Why use DTD files? My understanding is that it satisfies network sharing and data interaction. The biggest benefit of using DTD is the sharing of DTD files. (It is the PUBLIC property in the DTD description above). For example, if two people in the same industry and different regions use the same DTD file as document creation specification, their data will be easily exchanged and shared. Others online want to supplement data, and they only need to create documents based on the public DTD specifications and can join them immediately.
At present, there are a large number of written DTD files that can be used. For different industries and applications, these DTD files have established common element and label rules. You don't need to recreate yourself, just add the new logo you need to on their basis.
Of course, if you want, you can create your own DTD, which may work more perfectly with your documentation. Establishing your own DTD is also a very simple thing. Generally, you only need to define 4-5 elements.
There are two ways to call DTD files:
1. DTD directly included in XML documents
You just need to insert some special instructions into the DOCTYPE statement, like this:
We have an XML document:
<?xml version="1.0" encoding="GB2312"?>
<myfile>
<title>XML Easy Learning Manual</title>
<author>ajie</author>
</myfile>
We can insert the following code after the first line:
<!DOCTYPE myfile [
<!ELEMENT title (#PCDATA)>
<!ELEMENT author (#PCDATA)>
<!ENTITY copyright "Copyright 2001, Ajie.">
]>
2. Call independent DTD files
Save the DTD document as a file of .dtd and then call it in the DOCTYPE declaration line, for example, save the following code as
<!ELEMENT myfile (title, author)>
<!ELEMENT title (#PCDATA)>
<!ELEMENT author (#PCDATA)>
Then call it in the XML document and insert it after the first line:
<!DOCTYPE myfile SYSTEM "">
We can see that the call of js in DTD documents is similar to that in HTML. Regarding how to write DTD documents, we will introduce them together with the syntax of XML documents in the next chapter.
Let’s learn about DTD terms below:
(planning)
schema is a description of data rules. schema does two things:
a. It defines the relationship between element data types and elements;
b. It defines the type of content that an element can contain.

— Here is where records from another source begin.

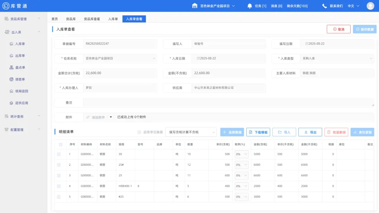Select the checkbox for row 3 钢筋
This screenshot has height=213, width=379.
(x=59, y=175)
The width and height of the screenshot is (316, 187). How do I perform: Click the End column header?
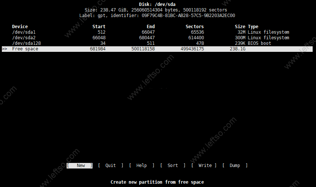[x=150, y=27]
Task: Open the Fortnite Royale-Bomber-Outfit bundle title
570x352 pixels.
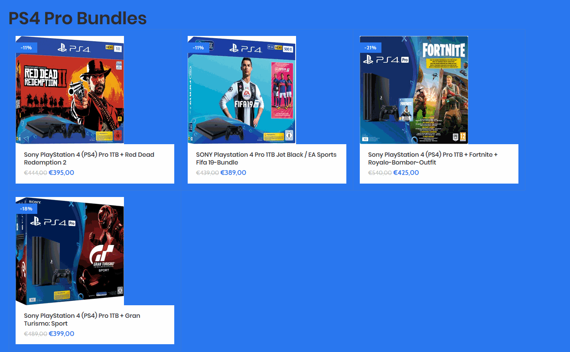Action: (433, 158)
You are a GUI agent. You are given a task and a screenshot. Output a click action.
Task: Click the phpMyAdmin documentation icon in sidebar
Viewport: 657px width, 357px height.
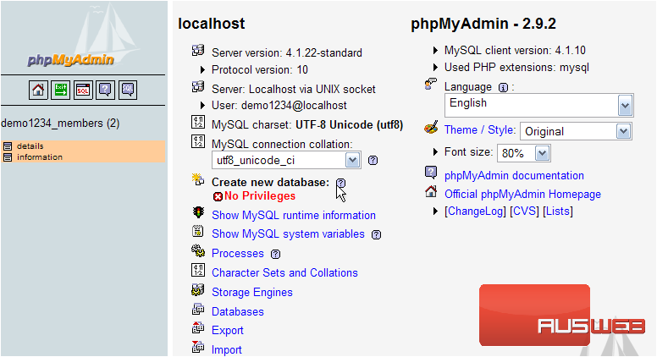pos(105,90)
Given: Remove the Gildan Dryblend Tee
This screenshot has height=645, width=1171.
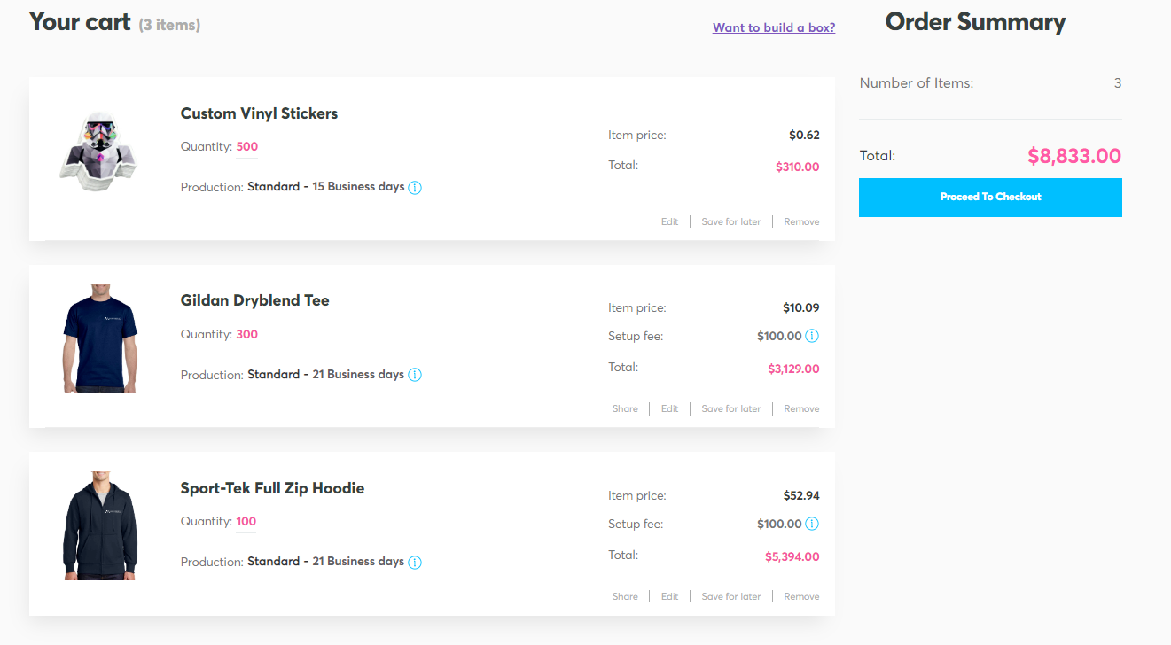Looking at the screenshot, I should (x=801, y=408).
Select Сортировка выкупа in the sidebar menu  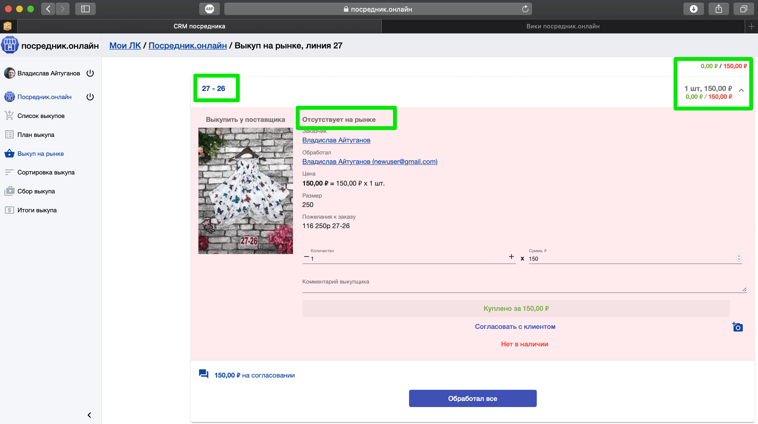[46, 172]
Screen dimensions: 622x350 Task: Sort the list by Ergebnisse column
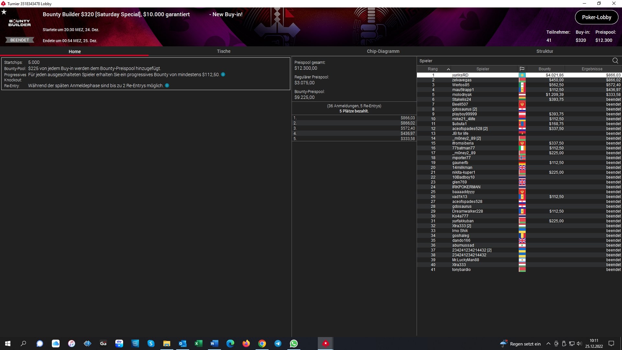(592, 69)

DTD is a schema about XML documents.
Tree(document tree)
"Document Tree" has been mentioned in the previous second chapter. It is an image representation of the hierarchical structure of document elements. A document structure tree contains a root element, which is the top-level element (that is the first element immediately after the XML declaration statement). See example:
<?xml version="1.0"?>
<filelist>
<myfile>
<title>...</title>
<author>...</author>
</myfile>
</filelist>
The above example is arranged in three-level structures into a "tree", where <filelist> is the root element. In XML and DTD files, the first one defines the root element.
Element (parent element)/Child Element (child element)

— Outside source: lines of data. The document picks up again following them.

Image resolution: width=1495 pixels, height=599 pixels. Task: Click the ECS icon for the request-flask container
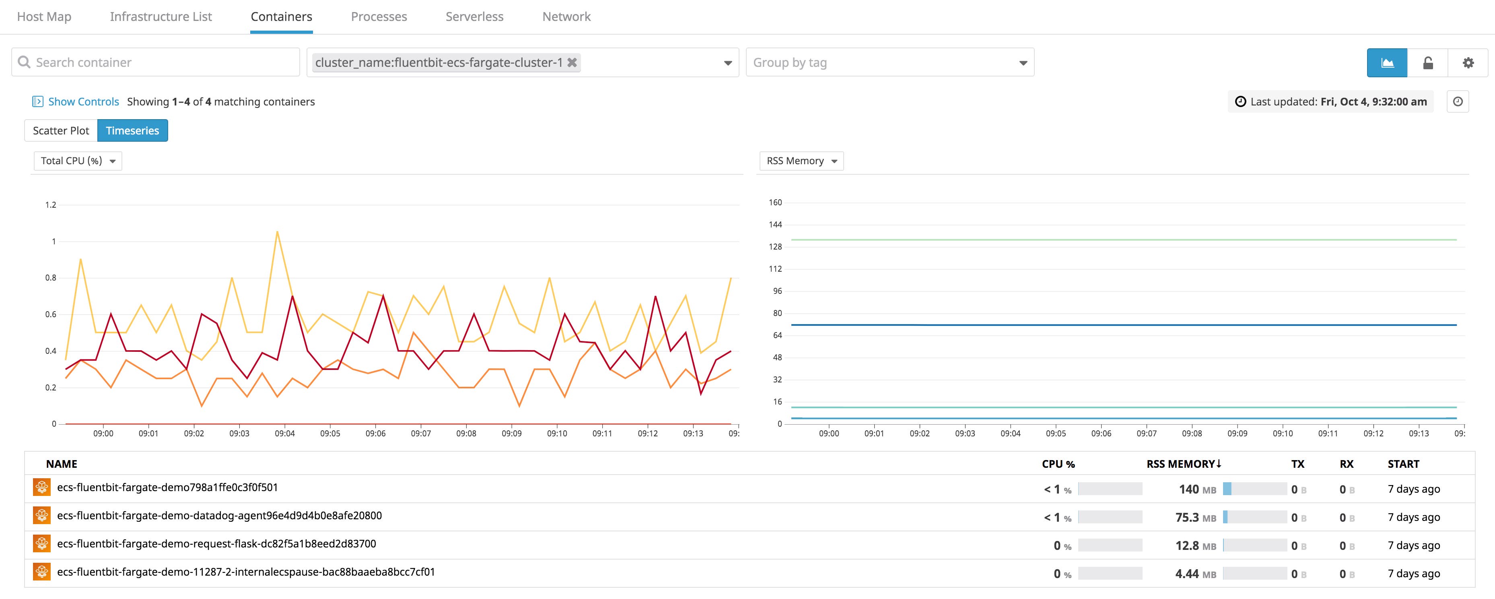coord(41,544)
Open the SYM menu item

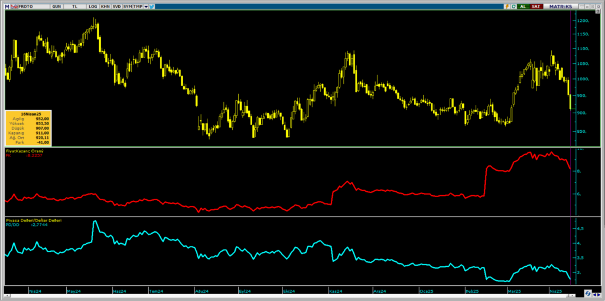click(x=127, y=6)
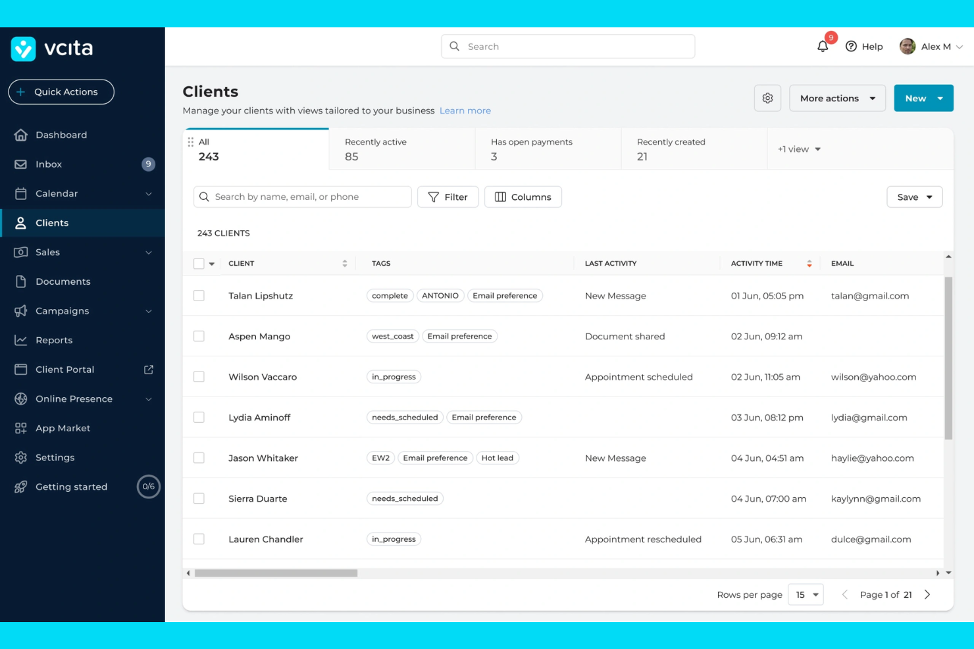Click the notification bell icon
Viewport: 974px width, 649px height.
coord(822,46)
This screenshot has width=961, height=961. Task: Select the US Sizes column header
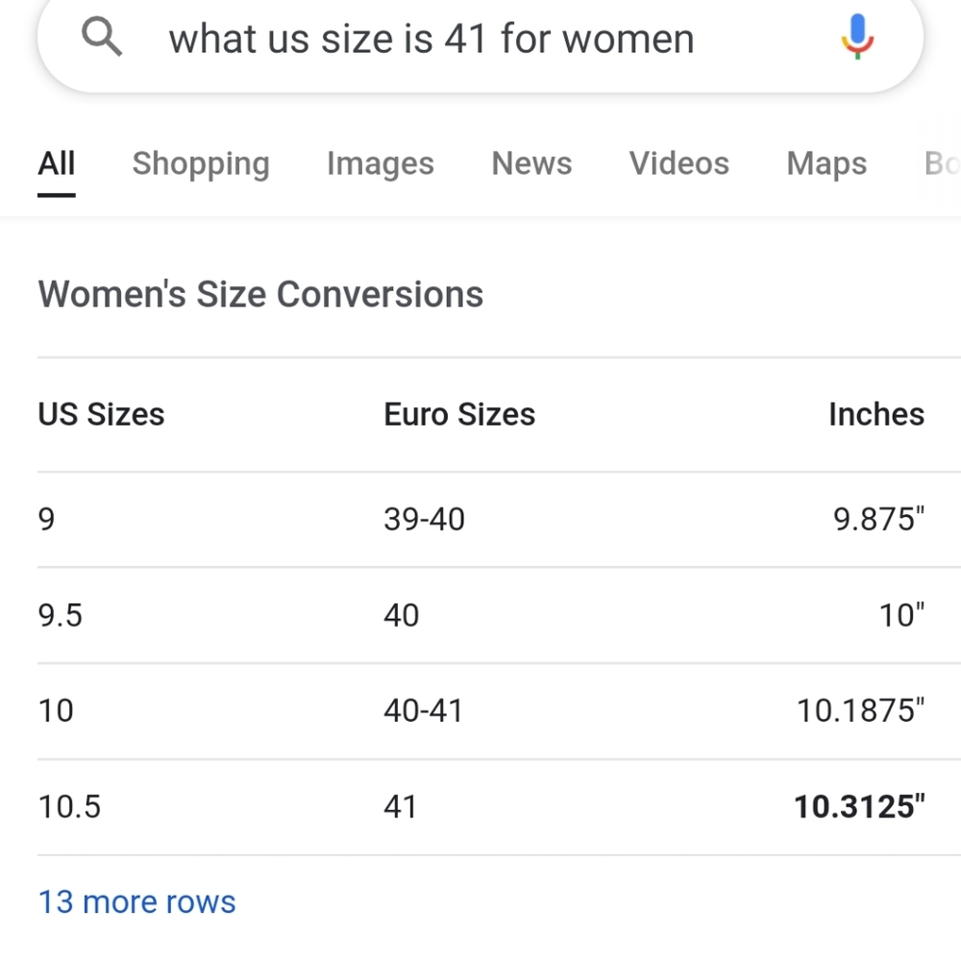[x=101, y=414]
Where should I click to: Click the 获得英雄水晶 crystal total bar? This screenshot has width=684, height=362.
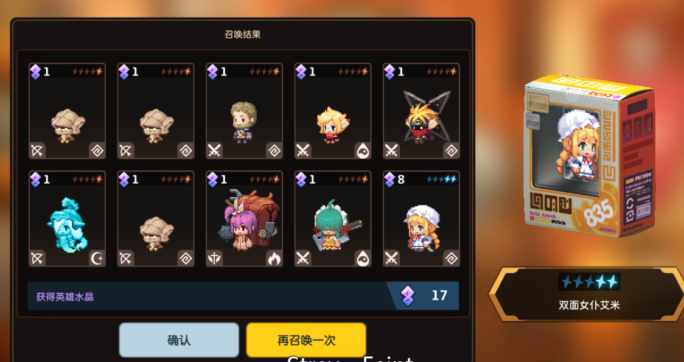tap(243, 296)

A parent element refers to an element containing other elements, and the contained element is called its child element. Look at the "structure tree" above, where <myfile> is the parent element, <title>, <author> is its child element, and <myfile> is the child element of <filelist>. The last level element like <title> that does not contain any child elements, we also call it "page element".
(Solution software)
Parser is a tool software that checks whether XML documents comply with DTD specifications.

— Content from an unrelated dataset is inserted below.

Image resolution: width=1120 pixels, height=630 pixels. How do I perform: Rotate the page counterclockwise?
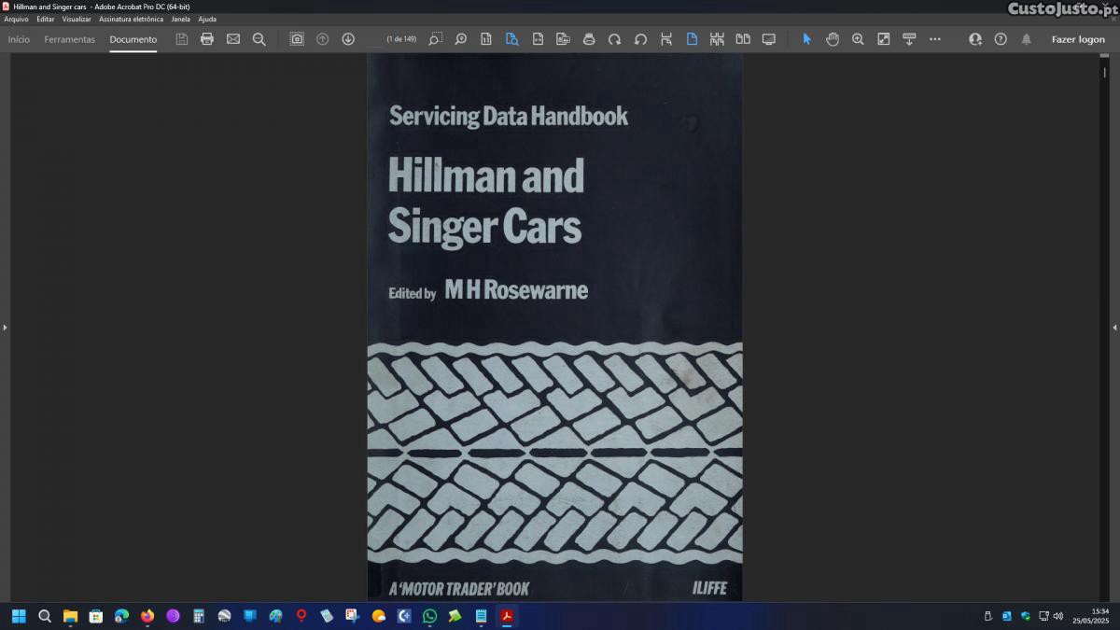point(640,39)
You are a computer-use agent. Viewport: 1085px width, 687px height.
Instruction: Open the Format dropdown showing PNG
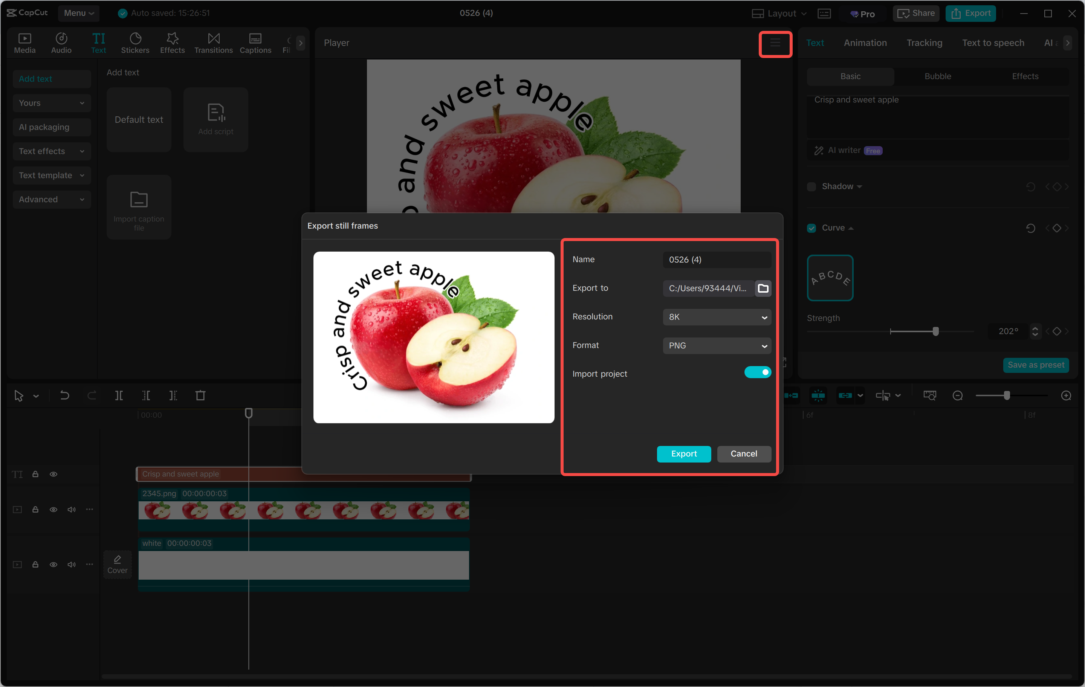click(x=716, y=346)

XML parsers have developed into two categories: one is "non-confirm class paeser", which only detects whether the document complies with XML syntax rules and whether the document tree is created with element identifiers. Another type is "confirm class paeser", which not only detects document syntax and structure tree, but also compares whether the element identifier you use complies with the corresponding DTD file specifications.
Parser can be used independently or can be part of editing software or browser. In the following related resource list, I listed some of the most popular parsers.
Well, through the third chapter, we have learned some basic terms of XML and DTD, but we don’t know how to write these files yet and what kind of syntax to follow. In the next chapter, we will focus on the syntax for writing XML and DTD documents. Please continue browsing, thank you!